→ **Text provided**:
»»
Electricity generated from renewable sources such as wind, marine and solar helps to cut carbon emissions by reducing the need for fossil fuel power generation. Renewable energy can also diversify supplies, helping to make a power system more resilient to failures and less exposed to fluctuating fuel prices. However, renewables pose a challenge in the form of intermittency, as their output varies with the available sunlight, wind speeds and wave activity.
In off-grid situations – for example in remote regions of developing countries – intermittency is typically dealt with using a battery, which gets charged up when power is available and stores the electricity until it's needed. But most of the world's renewables power sources are connected to an electricity grid and in this situation intermittency can be accommodated by varying the output of fossil fuel power plants.
Even on a grid with no renewables, fossil fuel plants needs to be adjusted over time to match demand to supply and allow for power station breakdowns. When renewables are included in the energy mix, the output of these fossil fuel plants may need to be adjusted more frequently. Some power stations will run below their maximum output to allow this, and additional fast-responding plants may be needed. Efficiency may be reduced as a result. But overall, these effects are usually much smaller than the savings in fuel and emissions that renewables can deliver.
Managing intermittency while keeping the system reliable can add costs. When renewables supply only a small proportion of the power on a grid this effect is negligible but as the proportion increases the costs can become more significant. For example, estimates suggest that managing intermittency would add about 1p to a unit of wind energy in the UK should wind supply around 30% of electricity. (That's around a tenth of the current retail cost of power.)
In some situations, however, renewables can help meet peak demand, reducing the need for grid upgrading or new power stations. For example, in cities where the peak demand is for air-conditioning, solar generators can help supply power at peak times. Solar power can make a strong contribution to daytime power needs even in cloudier countries, as German experience has shown. Moreover, modern weather forecasting means that wind speeds can be predicted quite accurately over four-hour periods. This allows a planned response to variable generation.
««
→ **Material provided**:
»»
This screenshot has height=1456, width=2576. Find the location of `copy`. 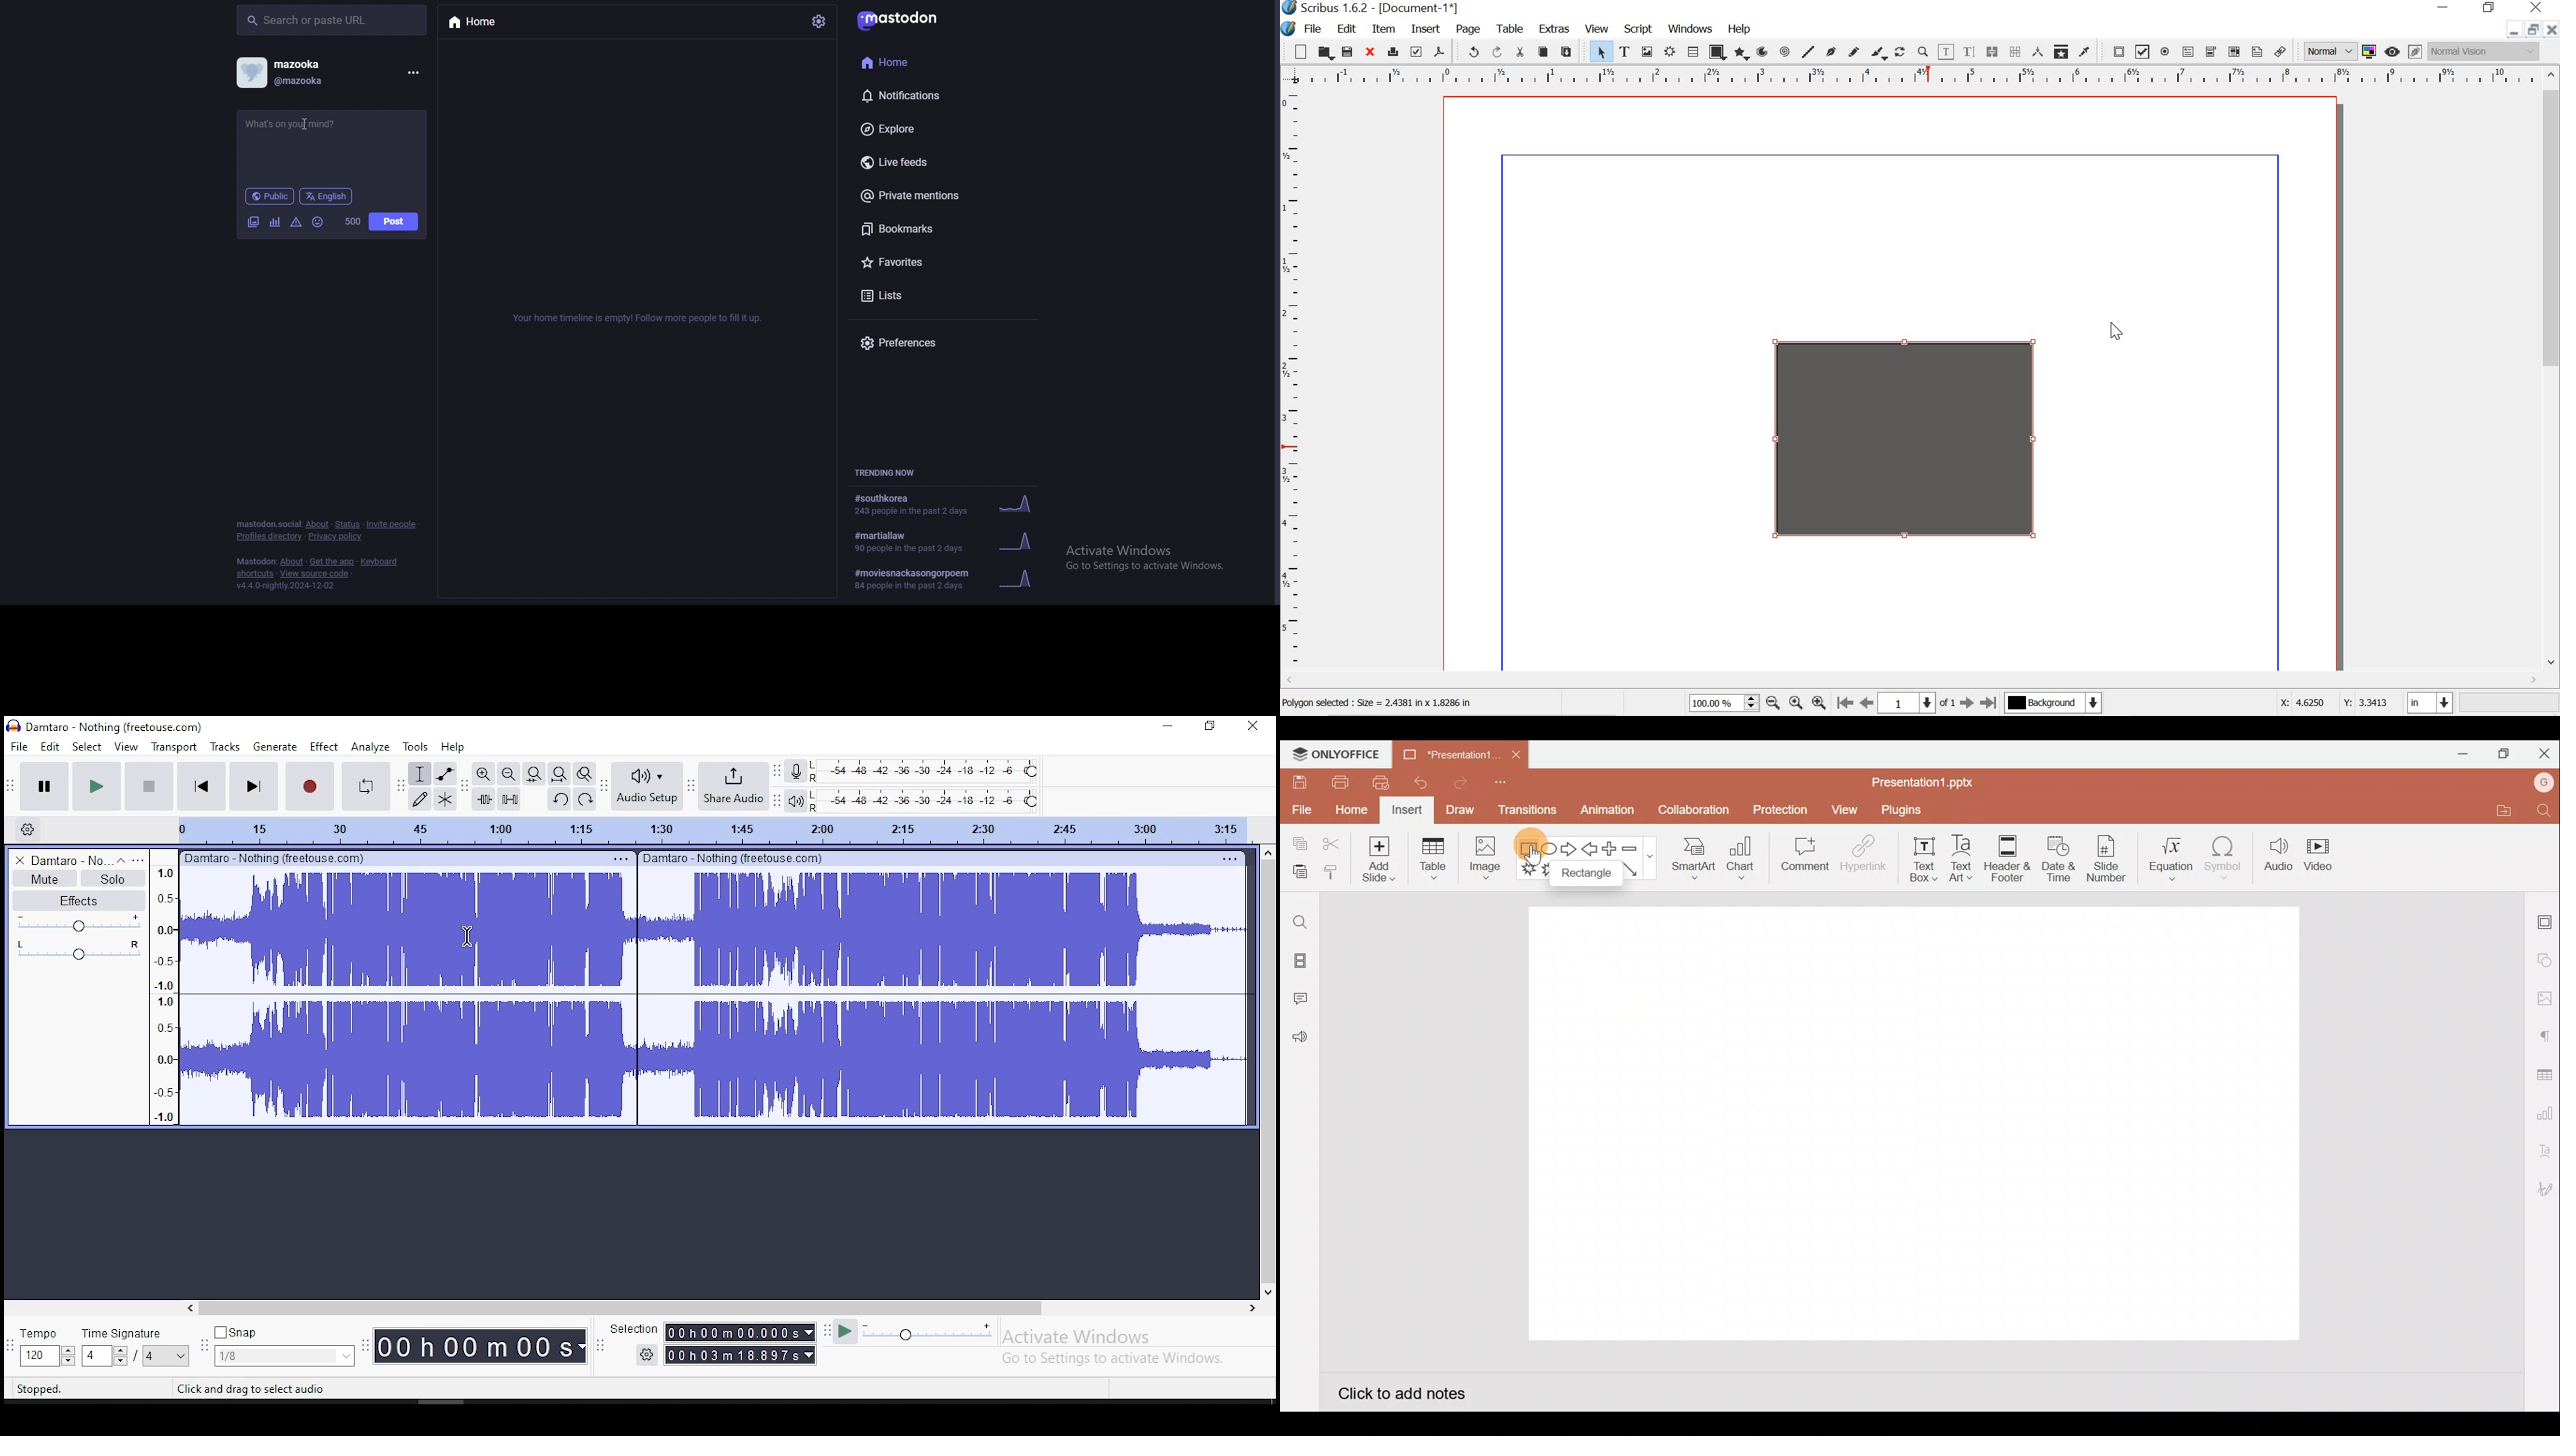

copy is located at coordinates (1543, 51).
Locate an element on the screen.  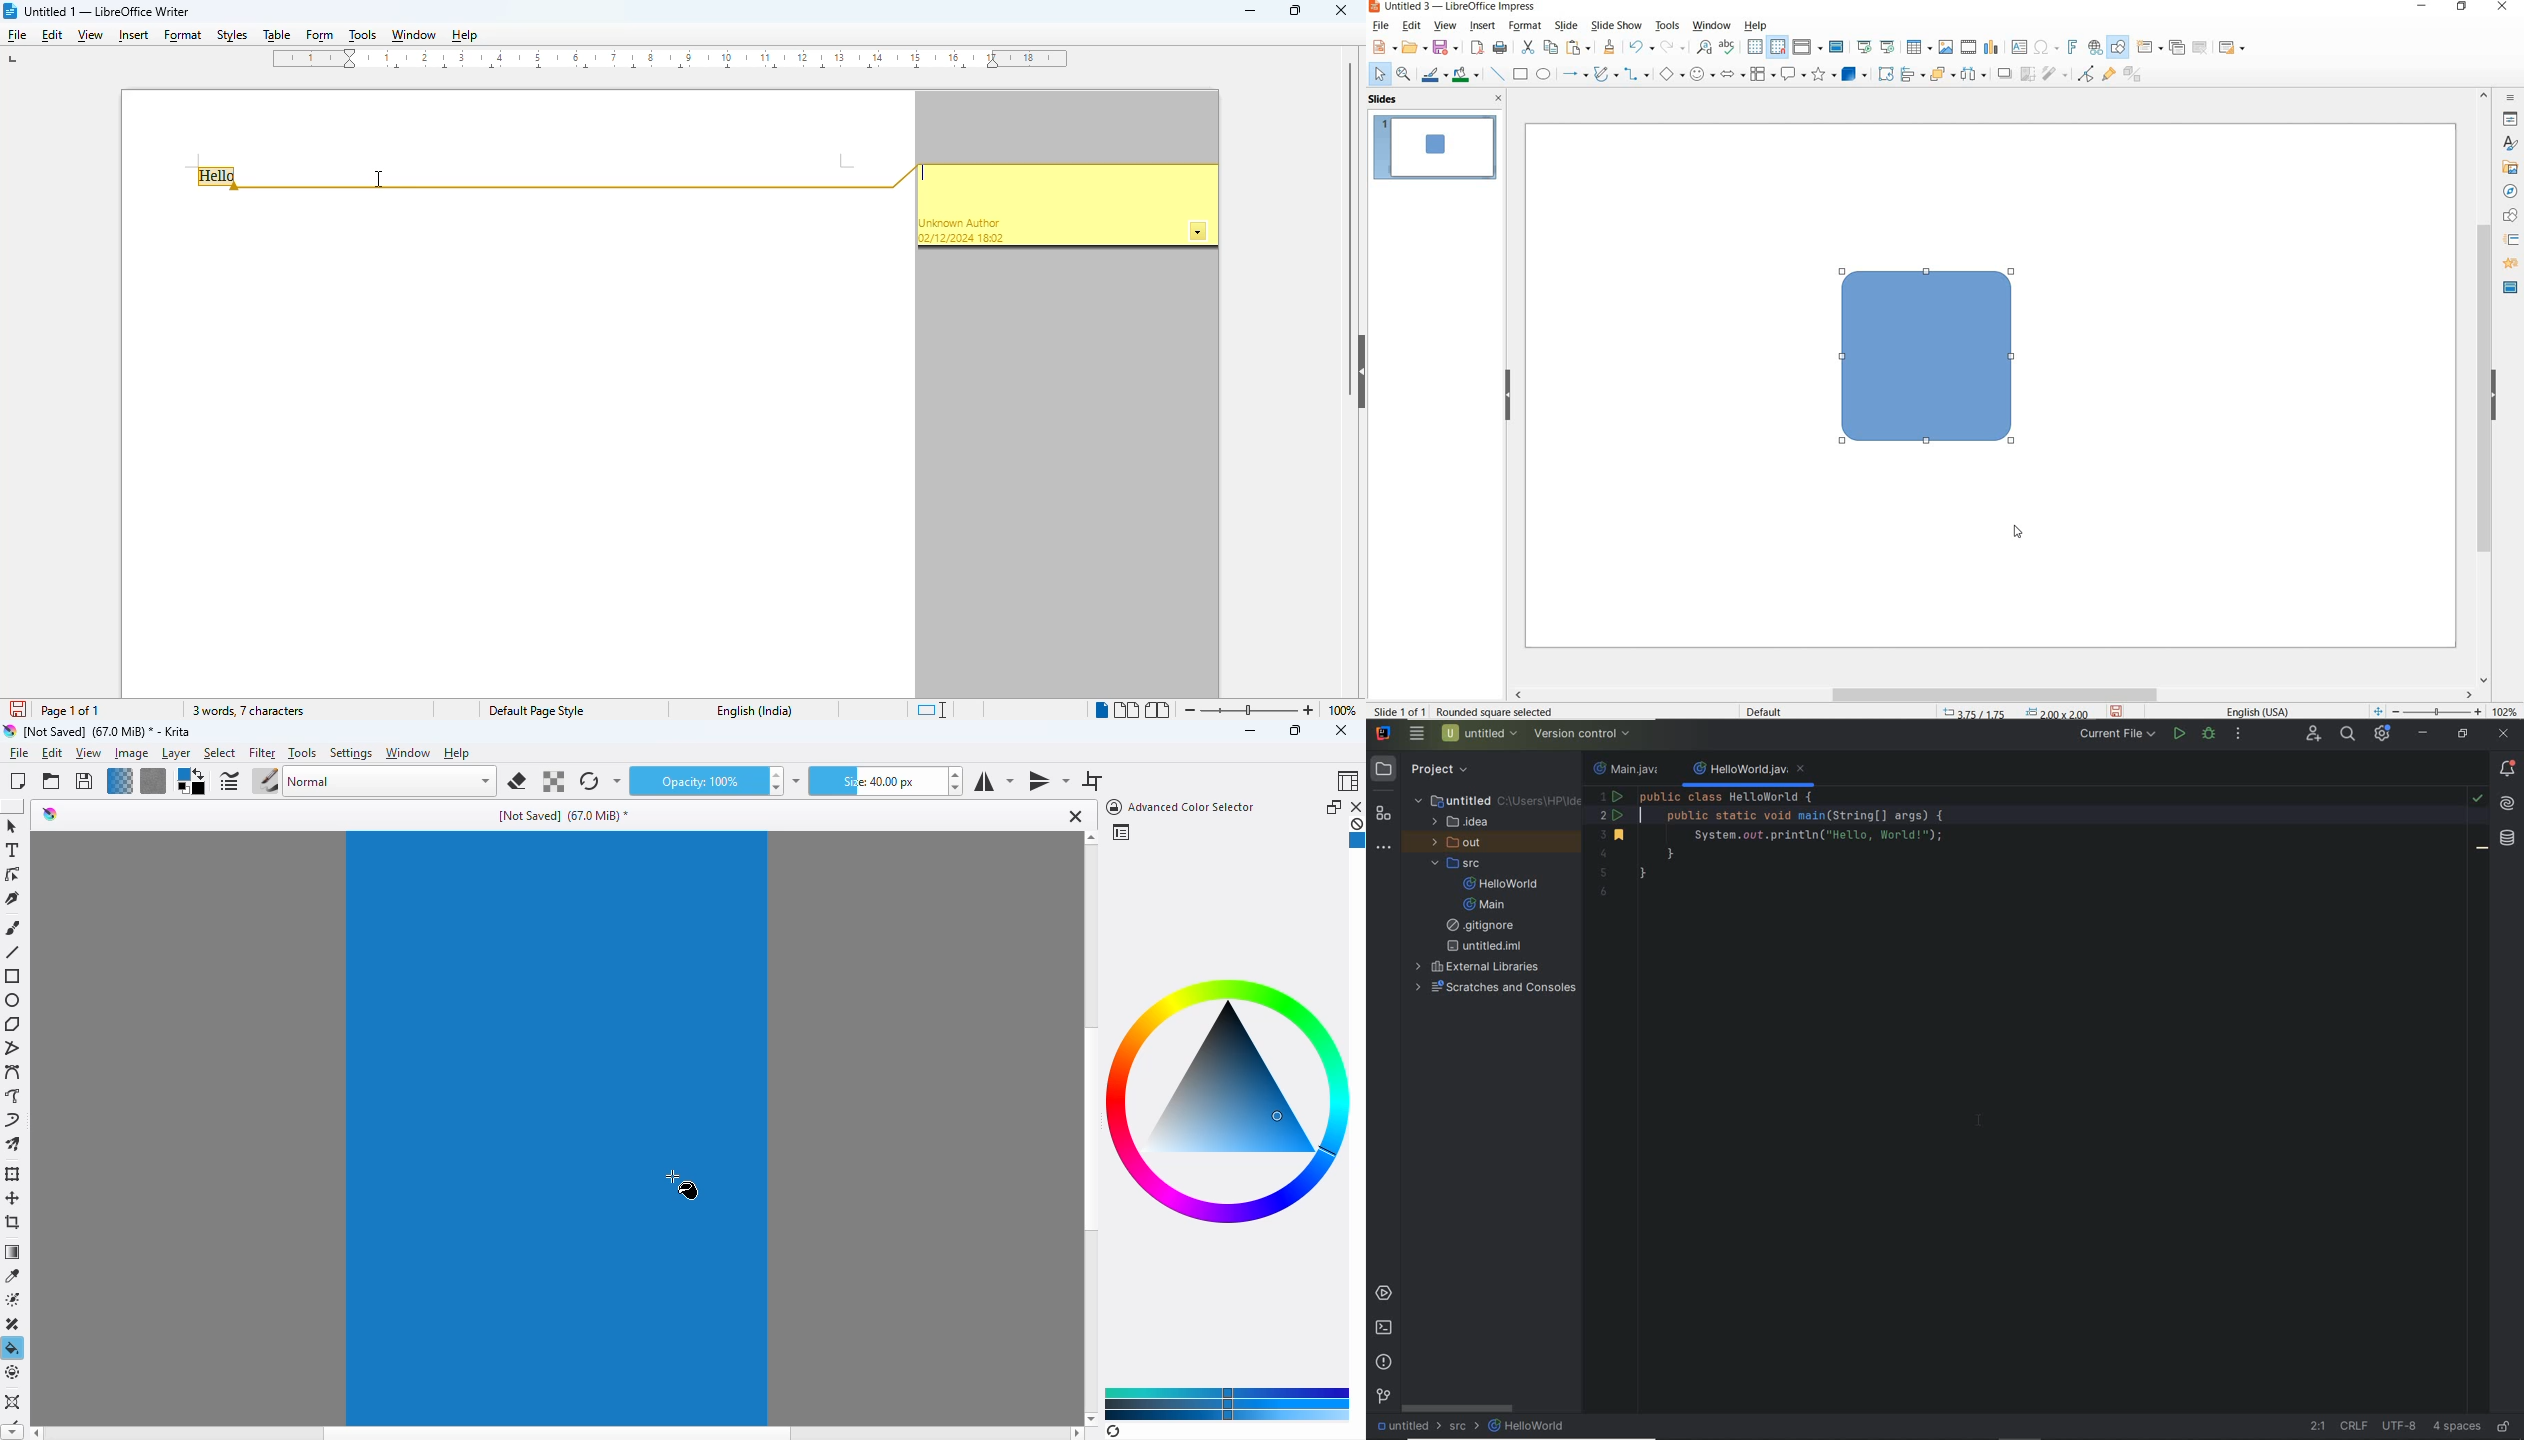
««
→ **Tasks to carry out**:
1. Condense the paragraph of the renewable energy text that begins "Managing intermittency while keeping" into a shorter version that retains its main facts.
2. Reproduce the renewable energy text word for word, everything from "In some situations, however, renewables" down to "to variable generation.".

→ **Response list**:
1. Managing intermittency while keeping a grid reliable adds costs. These are negligible when renewables supply a small share of a grid's power but become more significant as that share grows. In the UK, for example, managing intermittency is estimated to add about 1p to a unit of wind energy if wind supplies around 30% of electricity, roughly a tenth of the current retail cost of power.

2.
In some situations, however, renewables can help meet peak demand, reducing the need for grid upgrading or new power stations. For example, in cities where the peak demand is for air-conditioning, solar generators can help supply power at peak times. Solar power can make a strong contribution to daytime power needs even in cloudier countries, as German experience has shown. Moreover, modern weather forecasting means that wind speeds can be predicted quite accurately over four-hour periods. This allows a planned response to variable generation.